## DATA EXCERPTS
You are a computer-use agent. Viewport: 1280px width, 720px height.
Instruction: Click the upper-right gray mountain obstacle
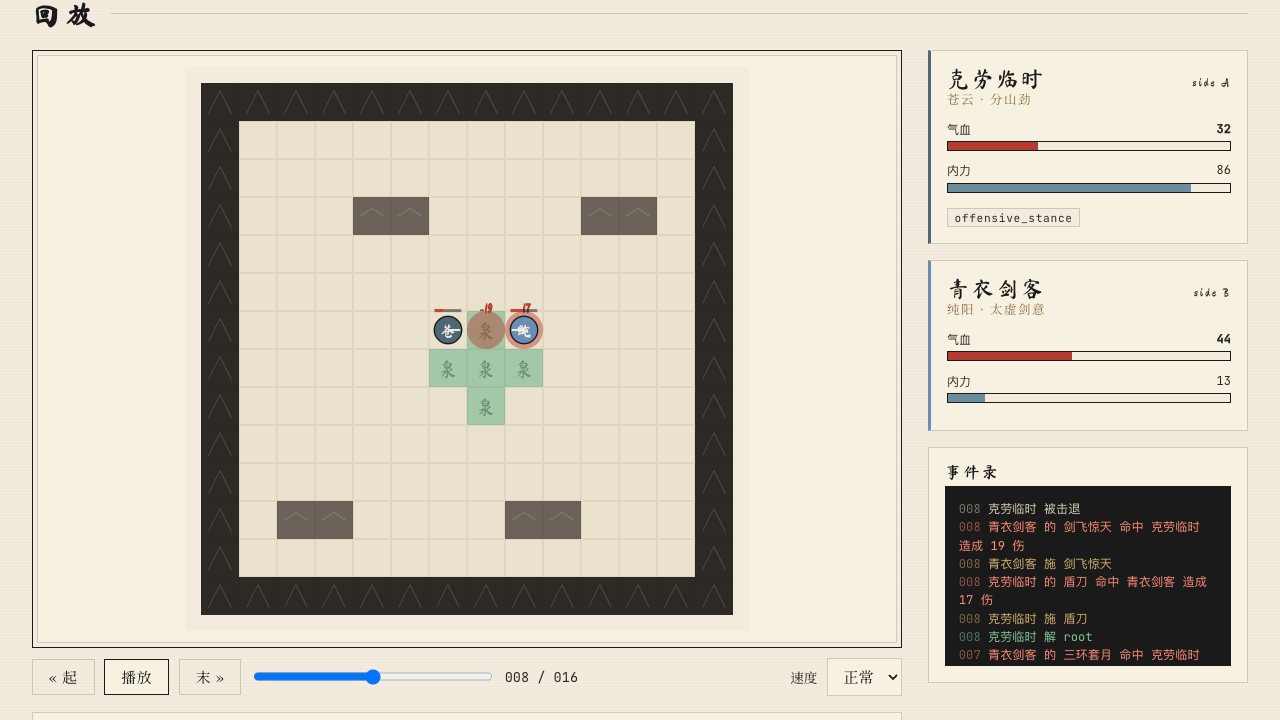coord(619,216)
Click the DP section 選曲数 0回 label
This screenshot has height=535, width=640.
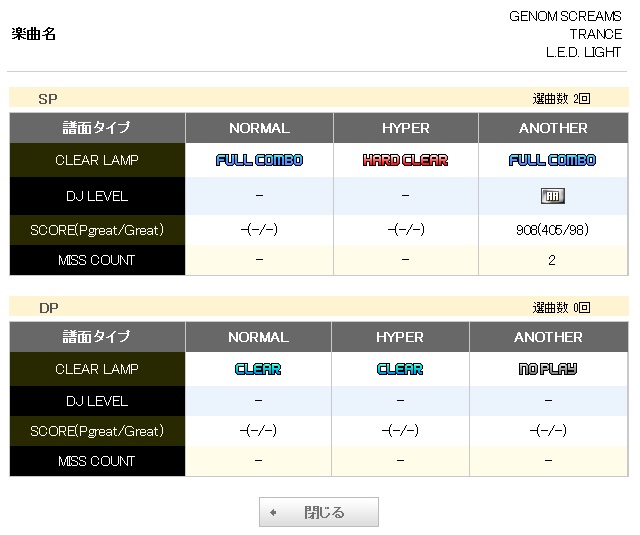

...

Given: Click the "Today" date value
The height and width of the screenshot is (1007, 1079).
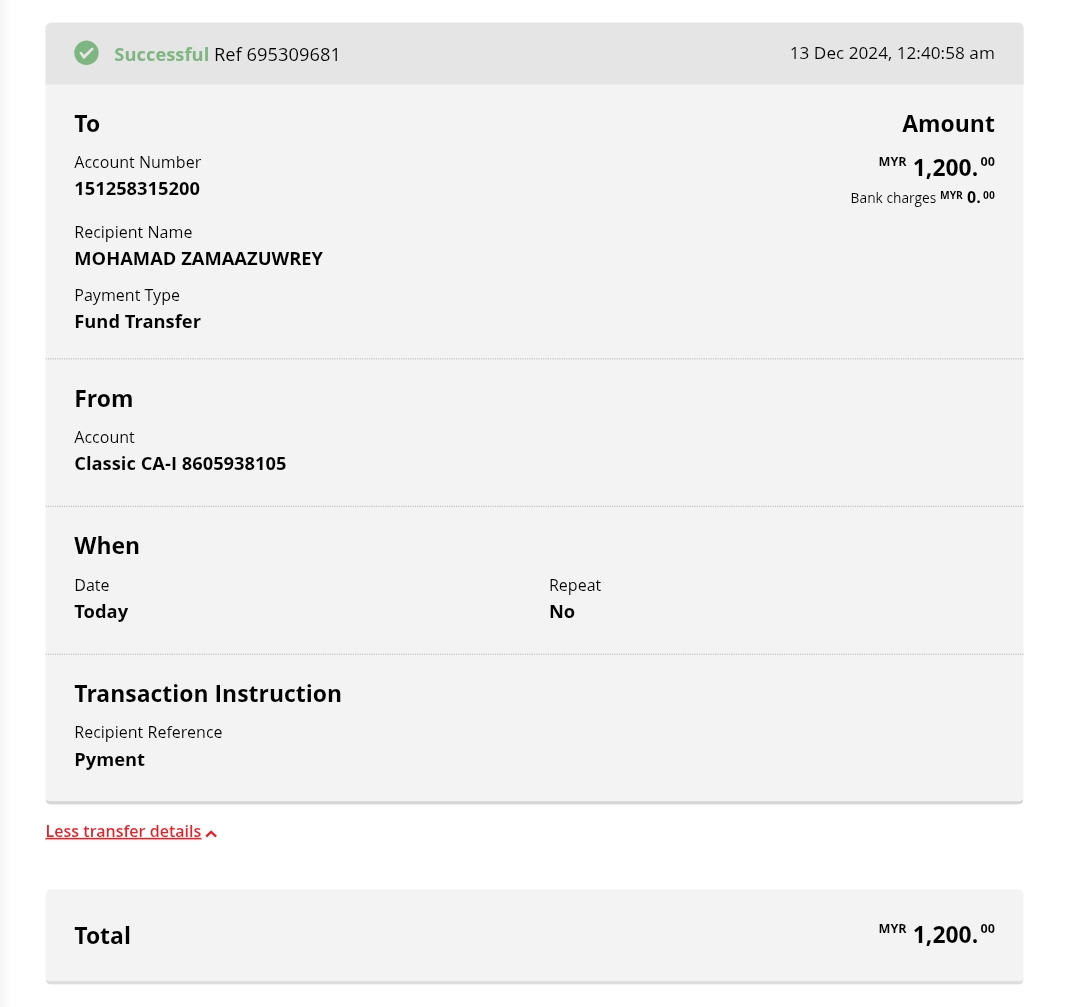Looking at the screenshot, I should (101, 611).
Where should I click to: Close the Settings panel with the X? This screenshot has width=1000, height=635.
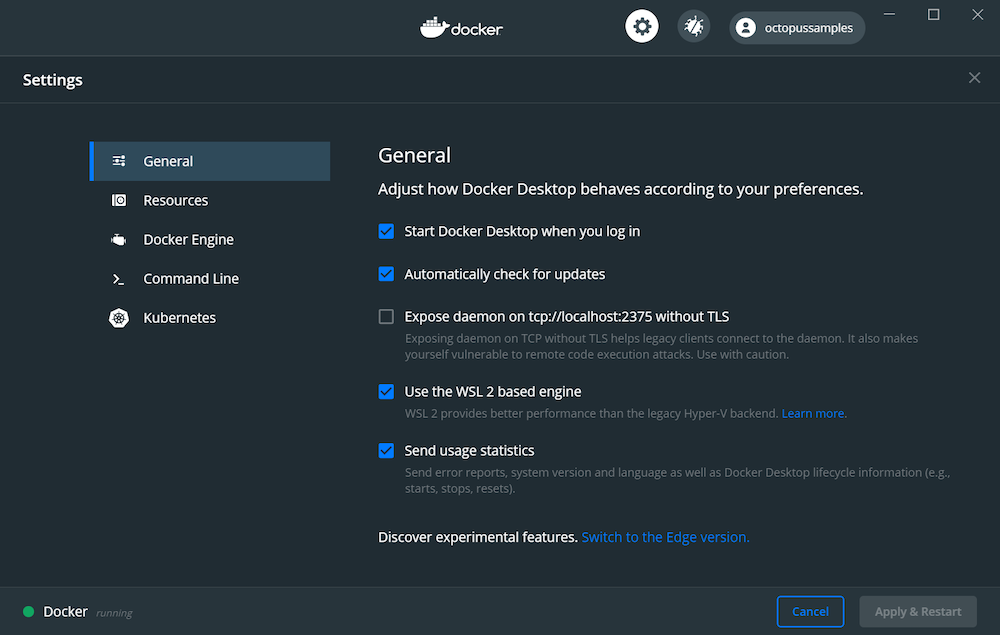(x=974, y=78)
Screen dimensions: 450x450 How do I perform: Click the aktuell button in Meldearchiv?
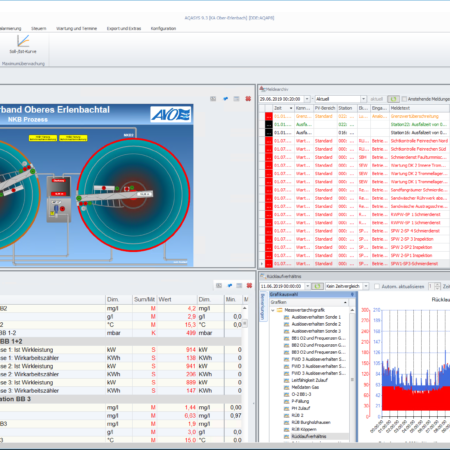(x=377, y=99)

* * *

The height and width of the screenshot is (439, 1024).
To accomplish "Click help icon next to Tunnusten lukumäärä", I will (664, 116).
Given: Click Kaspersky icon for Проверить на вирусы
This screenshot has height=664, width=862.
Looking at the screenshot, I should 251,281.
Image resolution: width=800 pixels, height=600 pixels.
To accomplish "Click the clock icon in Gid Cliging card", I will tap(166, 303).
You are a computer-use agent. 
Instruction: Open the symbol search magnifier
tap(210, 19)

## WHAT IS BEING ASKED
Update the records from the line with "Where should I" to the line with "(x=377, y=99)" by replacing "Settings panel" with "Preferences panel" and keeping everything else the same. Leave the pictures out of your answer.

## RESULT BELOW
Where should I click to: Close the Preferences panel with the X? This screenshot has width=1000, height=635.
(x=974, y=78)
Screen dimensions: 450x450 How do I perform: Click the aktuell button in Meldearchiv?
(x=377, y=99)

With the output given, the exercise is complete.